Adobe Flash a alimenté la plupart des contenus interactifs sur le Web tout au long des années 2000, mais l’introduction de l’iPhone – et une directive du PDG d’Apple, Steve Jobs – a tout changé. Voici comment c’est arrivé.

L’essor du flash

Ce qui est finalement devenu Adobe Flash a commencé comme une application appelée « SmartSketch », développée par FutureWave Software. SmartSketch n’était qu’une application de dessin vectoriel pour ordinateurs à stylet, sortie en 1993. Des capacités d’animation image par image ont finalement été ajoutées, et l’application est devenue FutureSplash Animator pour Mac et PC.

Macromedia a acquis FutureSplash en 1996 et l’application a été divisée en deux produits. Macromedia Flash serait utilisé pour créer des animations, tandis que Flash Player permettrait à quiconque de lire ces animations sans payer de logiciel. Il est important de noter que Macromedia a créé une version de plug-in de navigateur Web de Flash Player, qui permettait aux animations de s’exécuter à l’intérieur des pages Web.

Macromedia Flash est le moyen le plus simple pour tous les concepteurs Web de créer du multimédia Shockwave petit et rapide.

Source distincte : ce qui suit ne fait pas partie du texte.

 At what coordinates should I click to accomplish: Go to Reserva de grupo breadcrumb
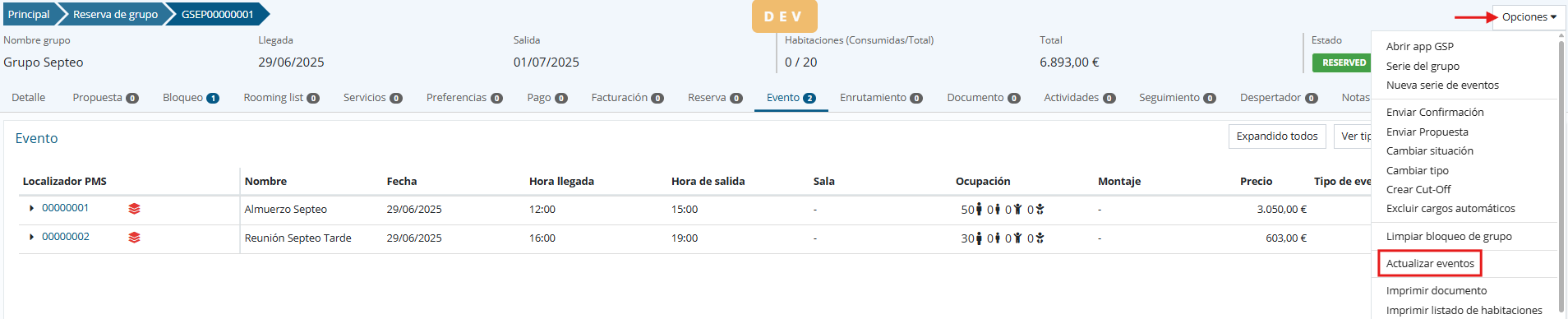point(115,14)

La dernière pièce du puzzle de la domination mondiale de Flash est arrivée en 2000, avec la sortie de Flash 5.0. Cette mise à jour a ajouté la première version du langage de programmation ActionScript, qui permettait au contenu Flash d’être interactif. Désormais, Flash pourrait être utilisé pour plus que de simples animations – il pourrait tout gérer, des menus cliquables aux lecteurs vidéo et aux applications Web complexes.

Selon Macromedia, plus de 98 % des ordinateurs connectés au Web en 2005 étaient équipés de Flash Player, et plus de 100 fabricants fabriquaient des produits avec Flash intégré. Cette même année, Adobe a acheté Macromedia pour 3,4 milliards de dollars en actions, transformant officiellement Flash en un produit Adobe.

L’iphone

Apple a présenté le premier iPhone en 2007, et même si l’iPhone allait devenir l’un des produits technologiques les plus importants déjà, le modèle original était assez limité. Il n’y avait pas encore d’App Store (cela devrait attendre iOS 2.0 en 2008), il n’était disponible que sur AT&T, le support 3G manquait, il ne pouvait pas se synchroniser avec les comptes Microsoft Exchange, etc.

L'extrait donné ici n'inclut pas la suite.